**Work order:**
Would you please retype, exactly, the lines of the listing below between the line with "The height and" and the line with "the Backup jobs", inclusive?

**Data for this task:**
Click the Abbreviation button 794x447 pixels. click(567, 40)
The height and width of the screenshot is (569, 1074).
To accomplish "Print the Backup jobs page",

==

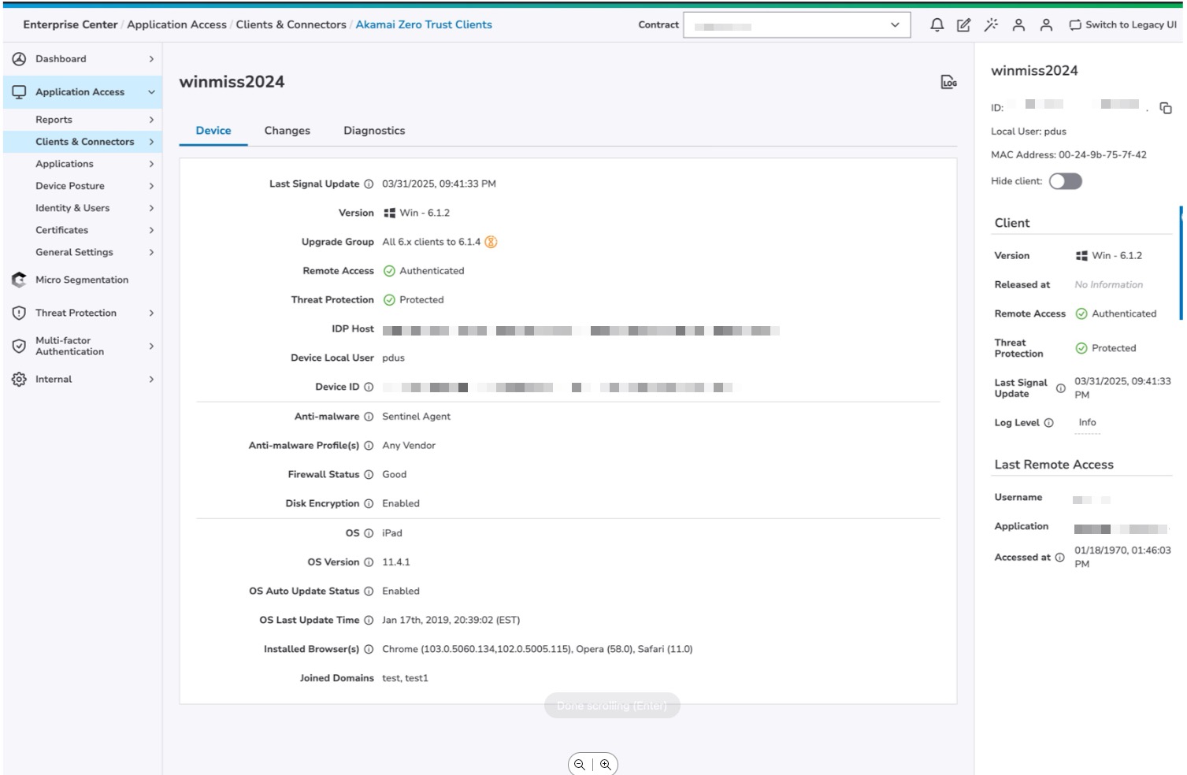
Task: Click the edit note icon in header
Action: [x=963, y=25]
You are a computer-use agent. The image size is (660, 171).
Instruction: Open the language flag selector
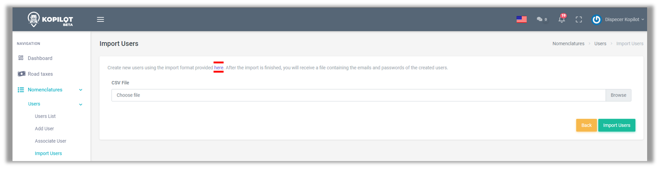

* * *

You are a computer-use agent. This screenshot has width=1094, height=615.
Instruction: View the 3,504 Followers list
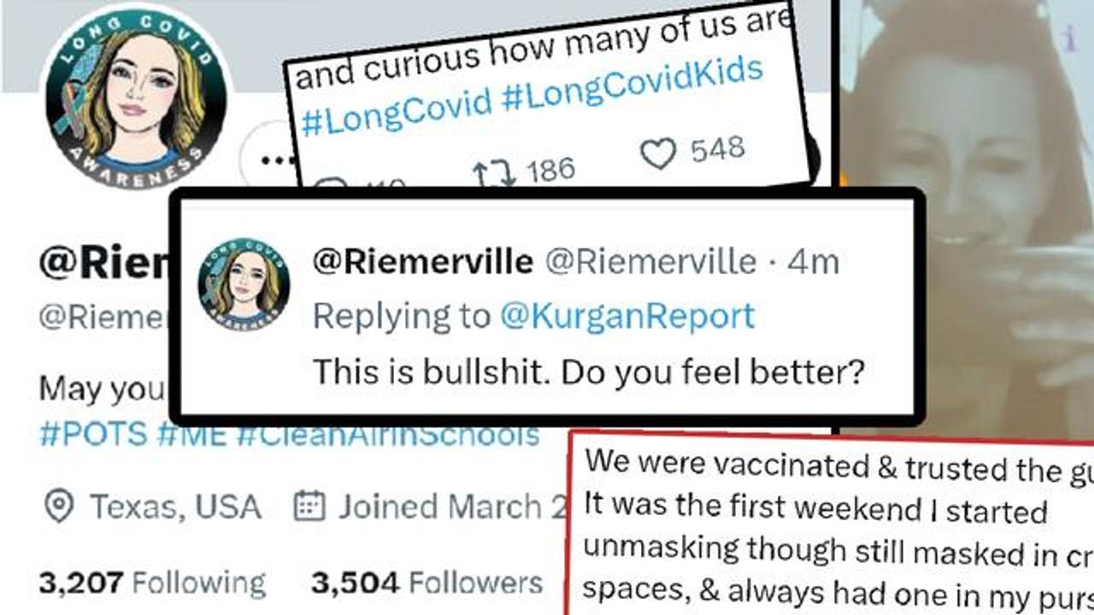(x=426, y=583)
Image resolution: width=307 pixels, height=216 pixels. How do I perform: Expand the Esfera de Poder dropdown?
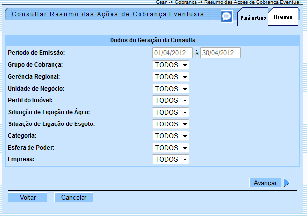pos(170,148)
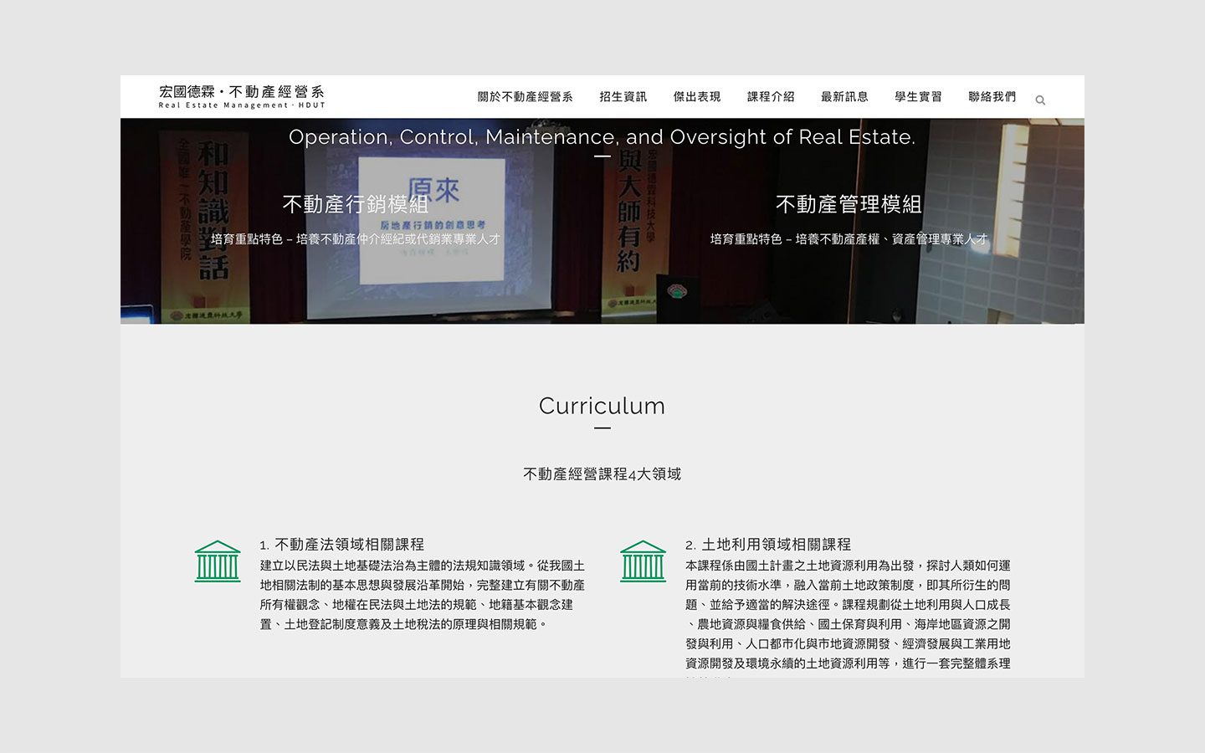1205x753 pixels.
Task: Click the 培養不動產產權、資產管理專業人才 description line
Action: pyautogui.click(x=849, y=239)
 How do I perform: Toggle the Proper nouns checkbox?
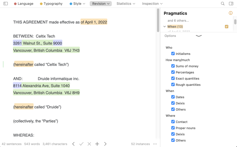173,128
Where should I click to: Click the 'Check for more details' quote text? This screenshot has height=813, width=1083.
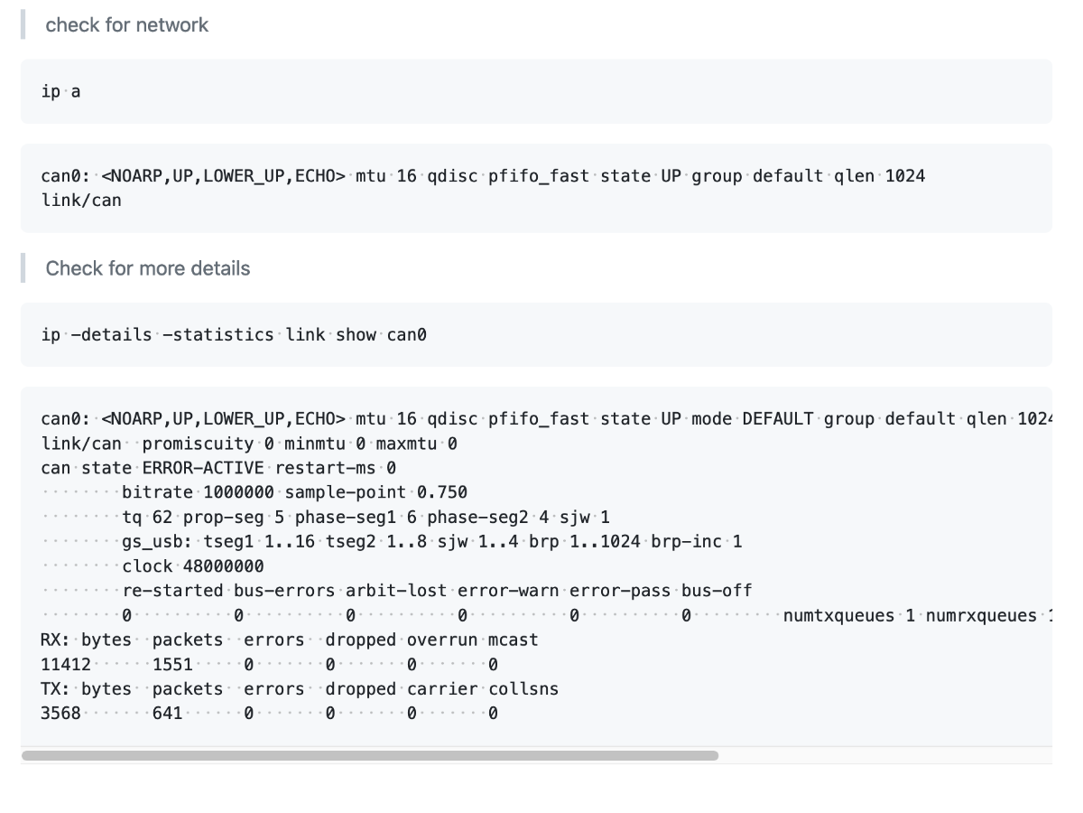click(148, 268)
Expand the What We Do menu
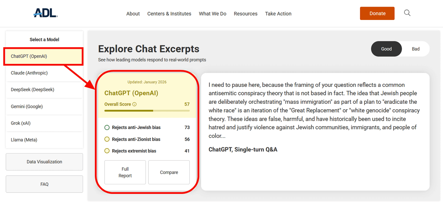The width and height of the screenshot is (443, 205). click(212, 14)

**The answer:**
The height and width of the screenshot is (569, 1074).
To accomplish "Print the Backup jobs page",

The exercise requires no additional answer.